**Problem to work on**
Copy the entries from the start through the line containing "coordinates (1153, 70).", changing "image size" to "frame size" and leaving everything else as it is.

--- start ---

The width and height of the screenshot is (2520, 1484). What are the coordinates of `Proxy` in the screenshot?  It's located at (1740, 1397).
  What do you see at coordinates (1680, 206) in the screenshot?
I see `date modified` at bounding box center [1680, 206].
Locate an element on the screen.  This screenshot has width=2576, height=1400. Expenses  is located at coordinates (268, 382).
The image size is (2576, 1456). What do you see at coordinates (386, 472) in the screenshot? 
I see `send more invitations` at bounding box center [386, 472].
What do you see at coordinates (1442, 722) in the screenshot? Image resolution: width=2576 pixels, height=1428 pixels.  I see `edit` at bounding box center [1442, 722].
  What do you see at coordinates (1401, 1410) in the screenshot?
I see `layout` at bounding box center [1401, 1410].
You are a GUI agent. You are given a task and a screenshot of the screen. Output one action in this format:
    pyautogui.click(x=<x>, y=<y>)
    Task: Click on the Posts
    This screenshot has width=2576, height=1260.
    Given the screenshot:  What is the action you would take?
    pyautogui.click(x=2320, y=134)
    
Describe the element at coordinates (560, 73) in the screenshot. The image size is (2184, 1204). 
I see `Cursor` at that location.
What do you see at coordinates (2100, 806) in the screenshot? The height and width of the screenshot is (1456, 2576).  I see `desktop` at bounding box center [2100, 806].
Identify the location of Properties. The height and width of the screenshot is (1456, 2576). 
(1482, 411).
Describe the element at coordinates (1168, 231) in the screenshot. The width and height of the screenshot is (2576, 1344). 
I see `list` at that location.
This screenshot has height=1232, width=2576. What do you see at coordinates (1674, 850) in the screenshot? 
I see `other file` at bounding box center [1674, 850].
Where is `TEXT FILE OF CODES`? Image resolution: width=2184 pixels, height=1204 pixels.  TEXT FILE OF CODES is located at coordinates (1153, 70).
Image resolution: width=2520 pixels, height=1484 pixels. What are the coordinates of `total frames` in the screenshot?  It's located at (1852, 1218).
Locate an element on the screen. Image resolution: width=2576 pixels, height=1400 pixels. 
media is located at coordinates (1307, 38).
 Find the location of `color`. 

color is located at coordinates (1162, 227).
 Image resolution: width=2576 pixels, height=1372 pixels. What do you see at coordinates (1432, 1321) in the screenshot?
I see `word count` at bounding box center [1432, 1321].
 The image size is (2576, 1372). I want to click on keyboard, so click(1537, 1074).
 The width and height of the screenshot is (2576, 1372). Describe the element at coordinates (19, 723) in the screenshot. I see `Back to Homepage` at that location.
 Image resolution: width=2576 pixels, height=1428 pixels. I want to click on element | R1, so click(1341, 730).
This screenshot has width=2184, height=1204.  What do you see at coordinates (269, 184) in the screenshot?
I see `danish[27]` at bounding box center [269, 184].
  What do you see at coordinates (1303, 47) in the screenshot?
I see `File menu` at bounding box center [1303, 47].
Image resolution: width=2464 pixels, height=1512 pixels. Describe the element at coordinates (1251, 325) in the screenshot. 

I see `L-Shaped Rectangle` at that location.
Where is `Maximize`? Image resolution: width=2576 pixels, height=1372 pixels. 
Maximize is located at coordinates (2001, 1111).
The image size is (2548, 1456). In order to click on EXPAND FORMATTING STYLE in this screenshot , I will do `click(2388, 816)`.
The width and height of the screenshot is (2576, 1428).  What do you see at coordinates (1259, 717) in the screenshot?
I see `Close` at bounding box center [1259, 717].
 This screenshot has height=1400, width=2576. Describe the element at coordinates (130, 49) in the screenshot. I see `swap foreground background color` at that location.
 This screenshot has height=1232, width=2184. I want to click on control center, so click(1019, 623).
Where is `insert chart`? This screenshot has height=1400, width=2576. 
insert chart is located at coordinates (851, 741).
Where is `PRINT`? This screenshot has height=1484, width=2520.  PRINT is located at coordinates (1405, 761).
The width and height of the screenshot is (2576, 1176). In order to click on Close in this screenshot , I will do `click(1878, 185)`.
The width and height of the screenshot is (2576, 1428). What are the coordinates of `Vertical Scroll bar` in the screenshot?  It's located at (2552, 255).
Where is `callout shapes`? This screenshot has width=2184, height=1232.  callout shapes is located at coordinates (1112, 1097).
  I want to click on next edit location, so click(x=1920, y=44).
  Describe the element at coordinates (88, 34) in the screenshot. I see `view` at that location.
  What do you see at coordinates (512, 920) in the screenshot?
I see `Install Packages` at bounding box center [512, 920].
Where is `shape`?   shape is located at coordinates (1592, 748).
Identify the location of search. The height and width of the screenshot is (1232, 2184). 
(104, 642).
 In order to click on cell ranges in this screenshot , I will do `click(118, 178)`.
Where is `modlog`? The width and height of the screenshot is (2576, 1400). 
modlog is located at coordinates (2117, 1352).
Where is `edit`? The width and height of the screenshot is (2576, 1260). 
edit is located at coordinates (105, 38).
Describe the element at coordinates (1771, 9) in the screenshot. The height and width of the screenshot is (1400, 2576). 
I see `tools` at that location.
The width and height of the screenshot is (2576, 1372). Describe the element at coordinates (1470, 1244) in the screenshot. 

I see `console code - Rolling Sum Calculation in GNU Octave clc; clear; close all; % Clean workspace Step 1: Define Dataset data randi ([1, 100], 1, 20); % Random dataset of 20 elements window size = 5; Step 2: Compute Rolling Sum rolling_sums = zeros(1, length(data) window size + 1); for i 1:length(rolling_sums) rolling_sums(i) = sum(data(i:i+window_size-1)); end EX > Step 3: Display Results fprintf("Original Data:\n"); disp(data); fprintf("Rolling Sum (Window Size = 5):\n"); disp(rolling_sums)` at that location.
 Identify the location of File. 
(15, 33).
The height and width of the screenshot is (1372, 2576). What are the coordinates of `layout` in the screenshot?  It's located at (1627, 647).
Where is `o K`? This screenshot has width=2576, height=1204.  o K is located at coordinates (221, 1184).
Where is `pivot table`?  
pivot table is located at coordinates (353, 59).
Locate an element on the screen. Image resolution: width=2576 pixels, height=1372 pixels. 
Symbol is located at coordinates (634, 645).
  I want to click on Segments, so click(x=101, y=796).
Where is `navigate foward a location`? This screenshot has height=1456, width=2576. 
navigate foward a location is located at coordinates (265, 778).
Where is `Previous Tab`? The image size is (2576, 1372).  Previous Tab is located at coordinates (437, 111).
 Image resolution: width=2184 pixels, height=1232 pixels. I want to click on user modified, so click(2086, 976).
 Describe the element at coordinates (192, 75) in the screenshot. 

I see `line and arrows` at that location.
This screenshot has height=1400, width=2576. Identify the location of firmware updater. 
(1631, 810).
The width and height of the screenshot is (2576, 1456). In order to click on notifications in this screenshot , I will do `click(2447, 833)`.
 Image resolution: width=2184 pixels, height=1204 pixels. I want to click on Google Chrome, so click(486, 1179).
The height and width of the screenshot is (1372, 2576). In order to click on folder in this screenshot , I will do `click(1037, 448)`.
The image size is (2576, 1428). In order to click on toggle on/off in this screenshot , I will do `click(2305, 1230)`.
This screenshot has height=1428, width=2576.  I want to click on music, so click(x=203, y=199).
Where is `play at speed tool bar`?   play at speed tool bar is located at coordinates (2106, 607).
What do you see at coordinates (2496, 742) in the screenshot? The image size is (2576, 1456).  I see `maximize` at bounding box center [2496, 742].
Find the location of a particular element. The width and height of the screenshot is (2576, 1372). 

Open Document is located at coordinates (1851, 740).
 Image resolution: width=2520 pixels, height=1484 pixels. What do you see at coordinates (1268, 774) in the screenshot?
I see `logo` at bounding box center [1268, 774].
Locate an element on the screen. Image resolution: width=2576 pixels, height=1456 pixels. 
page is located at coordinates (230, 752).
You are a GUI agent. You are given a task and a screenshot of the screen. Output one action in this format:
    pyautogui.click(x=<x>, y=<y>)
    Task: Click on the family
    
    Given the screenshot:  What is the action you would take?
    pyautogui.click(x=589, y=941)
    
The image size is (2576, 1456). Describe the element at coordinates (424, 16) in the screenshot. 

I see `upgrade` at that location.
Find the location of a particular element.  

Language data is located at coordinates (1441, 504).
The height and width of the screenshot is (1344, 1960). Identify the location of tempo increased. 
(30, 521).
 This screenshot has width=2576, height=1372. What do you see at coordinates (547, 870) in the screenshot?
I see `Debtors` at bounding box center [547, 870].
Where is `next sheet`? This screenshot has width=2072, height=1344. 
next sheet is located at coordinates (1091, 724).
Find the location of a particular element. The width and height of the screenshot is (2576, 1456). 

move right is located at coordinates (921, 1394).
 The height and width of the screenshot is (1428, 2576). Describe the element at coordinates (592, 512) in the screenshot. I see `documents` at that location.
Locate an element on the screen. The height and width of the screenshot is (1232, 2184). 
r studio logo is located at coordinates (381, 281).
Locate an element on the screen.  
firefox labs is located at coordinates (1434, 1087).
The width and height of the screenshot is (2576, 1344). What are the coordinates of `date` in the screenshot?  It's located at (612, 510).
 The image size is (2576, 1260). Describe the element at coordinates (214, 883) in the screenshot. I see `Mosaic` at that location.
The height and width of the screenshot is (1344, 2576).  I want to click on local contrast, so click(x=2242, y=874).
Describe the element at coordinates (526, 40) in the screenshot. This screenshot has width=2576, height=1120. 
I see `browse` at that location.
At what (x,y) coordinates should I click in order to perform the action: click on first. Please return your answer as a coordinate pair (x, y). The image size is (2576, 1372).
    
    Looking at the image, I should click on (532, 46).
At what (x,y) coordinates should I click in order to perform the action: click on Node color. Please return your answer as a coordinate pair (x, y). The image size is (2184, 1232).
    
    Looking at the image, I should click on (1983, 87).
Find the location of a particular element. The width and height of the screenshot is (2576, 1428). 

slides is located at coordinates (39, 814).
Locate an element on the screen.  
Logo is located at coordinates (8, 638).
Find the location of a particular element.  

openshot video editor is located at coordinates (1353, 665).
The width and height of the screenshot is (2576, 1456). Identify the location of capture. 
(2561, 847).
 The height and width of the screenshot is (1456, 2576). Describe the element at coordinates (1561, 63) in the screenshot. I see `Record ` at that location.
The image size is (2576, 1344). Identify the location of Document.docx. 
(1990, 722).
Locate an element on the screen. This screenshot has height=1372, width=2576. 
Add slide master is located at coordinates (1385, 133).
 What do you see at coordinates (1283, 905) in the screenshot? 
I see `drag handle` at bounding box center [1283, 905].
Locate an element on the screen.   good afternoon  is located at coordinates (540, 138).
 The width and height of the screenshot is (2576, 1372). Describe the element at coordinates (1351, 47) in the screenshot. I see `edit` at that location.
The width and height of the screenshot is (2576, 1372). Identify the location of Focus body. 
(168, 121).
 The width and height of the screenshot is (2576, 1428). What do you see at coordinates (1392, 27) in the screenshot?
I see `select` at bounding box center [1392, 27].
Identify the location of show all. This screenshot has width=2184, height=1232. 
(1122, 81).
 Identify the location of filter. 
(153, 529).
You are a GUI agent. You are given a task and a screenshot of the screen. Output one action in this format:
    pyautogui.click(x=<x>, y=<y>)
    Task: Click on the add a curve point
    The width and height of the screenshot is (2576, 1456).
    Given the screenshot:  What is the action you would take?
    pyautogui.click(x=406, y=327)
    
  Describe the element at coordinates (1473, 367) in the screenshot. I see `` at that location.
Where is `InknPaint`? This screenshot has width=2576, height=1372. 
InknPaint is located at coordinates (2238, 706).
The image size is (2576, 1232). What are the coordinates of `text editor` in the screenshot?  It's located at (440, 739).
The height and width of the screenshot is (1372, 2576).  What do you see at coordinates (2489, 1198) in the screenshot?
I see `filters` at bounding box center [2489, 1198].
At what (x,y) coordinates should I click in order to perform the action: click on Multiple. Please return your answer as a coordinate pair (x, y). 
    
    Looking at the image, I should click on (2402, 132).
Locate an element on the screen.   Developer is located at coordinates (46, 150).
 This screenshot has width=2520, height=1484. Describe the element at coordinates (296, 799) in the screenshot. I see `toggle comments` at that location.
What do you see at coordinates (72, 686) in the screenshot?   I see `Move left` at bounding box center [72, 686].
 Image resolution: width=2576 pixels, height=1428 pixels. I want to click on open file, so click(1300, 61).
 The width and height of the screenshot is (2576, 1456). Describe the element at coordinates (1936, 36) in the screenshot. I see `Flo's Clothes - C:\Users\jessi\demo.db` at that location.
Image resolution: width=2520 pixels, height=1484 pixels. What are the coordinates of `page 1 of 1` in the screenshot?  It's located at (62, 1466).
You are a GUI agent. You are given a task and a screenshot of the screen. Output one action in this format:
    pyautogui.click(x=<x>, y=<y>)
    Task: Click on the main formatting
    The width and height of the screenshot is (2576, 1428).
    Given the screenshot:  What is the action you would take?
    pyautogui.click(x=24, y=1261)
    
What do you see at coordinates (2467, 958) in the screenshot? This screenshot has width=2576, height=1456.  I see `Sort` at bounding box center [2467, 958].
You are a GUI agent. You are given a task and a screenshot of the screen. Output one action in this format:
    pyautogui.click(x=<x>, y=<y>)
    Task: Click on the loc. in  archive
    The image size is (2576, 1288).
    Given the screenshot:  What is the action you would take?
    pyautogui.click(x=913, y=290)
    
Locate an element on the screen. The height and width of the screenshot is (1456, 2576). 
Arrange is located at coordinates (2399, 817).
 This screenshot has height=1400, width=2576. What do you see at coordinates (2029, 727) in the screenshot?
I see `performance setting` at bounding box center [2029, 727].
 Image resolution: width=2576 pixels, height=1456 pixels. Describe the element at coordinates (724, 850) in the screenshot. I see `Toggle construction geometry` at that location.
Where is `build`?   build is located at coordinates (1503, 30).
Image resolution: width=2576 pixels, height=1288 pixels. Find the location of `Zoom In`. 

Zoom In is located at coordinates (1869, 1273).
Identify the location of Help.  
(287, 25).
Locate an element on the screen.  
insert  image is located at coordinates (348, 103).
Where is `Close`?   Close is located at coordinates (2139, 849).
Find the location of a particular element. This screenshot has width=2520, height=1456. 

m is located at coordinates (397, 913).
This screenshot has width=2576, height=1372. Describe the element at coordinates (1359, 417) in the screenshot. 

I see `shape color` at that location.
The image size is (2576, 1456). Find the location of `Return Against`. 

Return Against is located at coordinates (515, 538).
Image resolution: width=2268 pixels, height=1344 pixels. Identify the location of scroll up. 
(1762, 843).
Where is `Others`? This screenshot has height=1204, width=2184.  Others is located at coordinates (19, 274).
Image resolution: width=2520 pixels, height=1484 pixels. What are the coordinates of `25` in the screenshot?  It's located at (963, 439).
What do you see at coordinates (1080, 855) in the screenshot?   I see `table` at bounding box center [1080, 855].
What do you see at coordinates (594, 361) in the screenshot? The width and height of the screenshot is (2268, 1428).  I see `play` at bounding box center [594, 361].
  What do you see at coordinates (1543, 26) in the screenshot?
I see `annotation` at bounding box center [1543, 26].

--- end ---

**Task result**
The width and height of the screenshot is (2520, 1484). What are the coordinates of `Proxy` in the screenshot?  It's located at (1740, 1397).
  What do you see at coordinates (1680, 206) in the screenshot?
I see `date modified` at bounding box center [1680, 206].
Locate an element on the screen.  This screenshot has width=2576, height=1400. Expenses  is located at coordinates (268, 382).
The frame size is (2576, 1456). What do you see at coordinates (386, 472) in the screenshot? 
I see `send more invitations` at bounding box center [386, 472].
What do you see at coordinates (1442, 722) in the screenshot? Image resolution: width=2576 pixels, height=1428 pixels.  I see `edit` at bounding box center [1442, 722].
  What do you see at coordinates (1401, 1410) in the screenshot?
I see `layout` at bounding box center [1401, 1410].
You are a GUI agent. You are given a task and a screenshot of the screen. Output one action in this format:
    pyautogui.click(x=<x>, y=<y>)
    Task: Click on the Posts
    This screenshot has width=2576, height=1260.
    Given the screenshot:  What is the action you would take?
    pyautogui.click(x=2320, y=134)
    
Describe the element at coordinates (560, 73) in the screenshot. The frame size is (2184, 1204). 
I see `Cursor` at that location.
What do you see at coordinates (2100, 806) in the screenshot? The height and width of the screenshot is (1456, 2576).  I see `desktop` at bounding box center [2100, 806].
Identify the location of Properties. The height and width of the screenshot is (1456, 2576). 
(1482, 411).
Describe the element at coordinates (1168, 231) in the screenshot. The width and height of the screenshot is (2576, 1344). 
I see `list` at that location.
This screenshot has height=1232, width=2576. What do you see at coordinates (1674, 850) in the screenshot? 
I see `other file` at bounding box center [1674, 850].
Where is `TEXT FILE OF CODES`? Image resolution: width=2184 pixels, height=1204 pixels.  TEXT FILE OF CODES is located at coordinates (1153, 70).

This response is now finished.